Rebecca Clarke, grande compositrice du Royaume-Uni de l’entre-deux-guerres, temporairement effacée de l’histoire
07 déc. 2021 à 13:352 min
Par Hélène Michel

"Anthony Trent" : ce nom vous dit-il quelque chose ? Peut-être pas, et pour cause, c’est un pseudonyme, sous lequel se cachait une grande compositrice anglaise du 20e siècle : Rebecca Clarke, qui fut considérée pendant un certain temps comme l’une des compositrices les plus importantes du Royaume-Uni de l’entre-deux-guerres, avant d’être ensuite effacée de l’histoire et de tomber dans un oubli qui va durer de longues années.

Et elle chante aussi, de la musique ancienne. Elle chante sous la direction d’un autre grand nom de la musique : Ralph Vaughan Williams, dans un ensemble d’étudiants qu’elle a elle-même fondé, pour étudier et interpréter la musique de Palestrina. La jeune fille ne s’entendait pas vraiment avec son père, dont elle avait découvert les infidélités envers sa mère. Le paternel, pris en faute, finira tout simplement par la mettre à la porte en lui coupant les vivres. Nous sommes en 1910 et elle doit gagner sa vie. Ce qu’elle fera en jouant de l’alto. Rebecca Clarke devient alors l’une des premières femmes musiciennes d’orchestre professionnelles, lorsqu’elle est sélectionnée par Sir Henry Wood pour jouer dans le Queen’s Hall Orchestra en 1912. Les tournées s’enchaînent, jusqu’en 1916 où elle s’installe aux Etats-Unis, pour se lancer dans une carrière de soliste.
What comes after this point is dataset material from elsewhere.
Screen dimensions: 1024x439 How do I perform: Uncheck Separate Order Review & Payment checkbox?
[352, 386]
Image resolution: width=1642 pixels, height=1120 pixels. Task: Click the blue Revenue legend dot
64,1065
Une pièce courte et lyrique intitulée Morpheus qu’elle compose sous le pseudonyme d’Anthony Trent est créée en 1918 à New York. Les critiques font l’éloge de ce mystérieux "Trent" ignorant largement les autres partitions créditées sous le nom de Clarke, créées lors de ce même récital. Sa carrière de compositrice culmine pendant une brève période, avec notamment sa sonate pour alto, qui reste à ce jour sa partition la plus célèbre. De retour en Angleterre, elle fonde un quatuor, l’English Ensemble, quatuor avec piano, avec lequel elle va participer à l’Exposition coloniale de Paris de 1931.
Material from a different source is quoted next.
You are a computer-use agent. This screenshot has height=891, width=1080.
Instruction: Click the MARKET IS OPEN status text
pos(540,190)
Lors de la Seconde Guerre mondiale, Rebecca Clarke se trouve aux États-Unis, elle s’y était rendue pour visiter ses deux frères et ne peut obtenir de visa pour rentrer. Elle en profite pour composer une dizaine d’œuvres, et se marie avec James Friskin, compositeur et pianiste, rencontré par hasard dans une rue de Manhattan et qu’elle connaissait depuis son adolescence. Ils sont tous les deux âgés à cette époque d’une cinquantaine d’années. C’est à cette même époque que sa production diminue, due en partie à des ennuis de santé : elle souffre d’une forme chronique de dépression. Le manque d’encouragement qu’elle reçoit pour son travail semble la rendre réticente à composer. Mais Rebecca Clarke vivra encore trois décennies, elle meurt en 1979 dans sa maison à New York à l’âge de 93 ans.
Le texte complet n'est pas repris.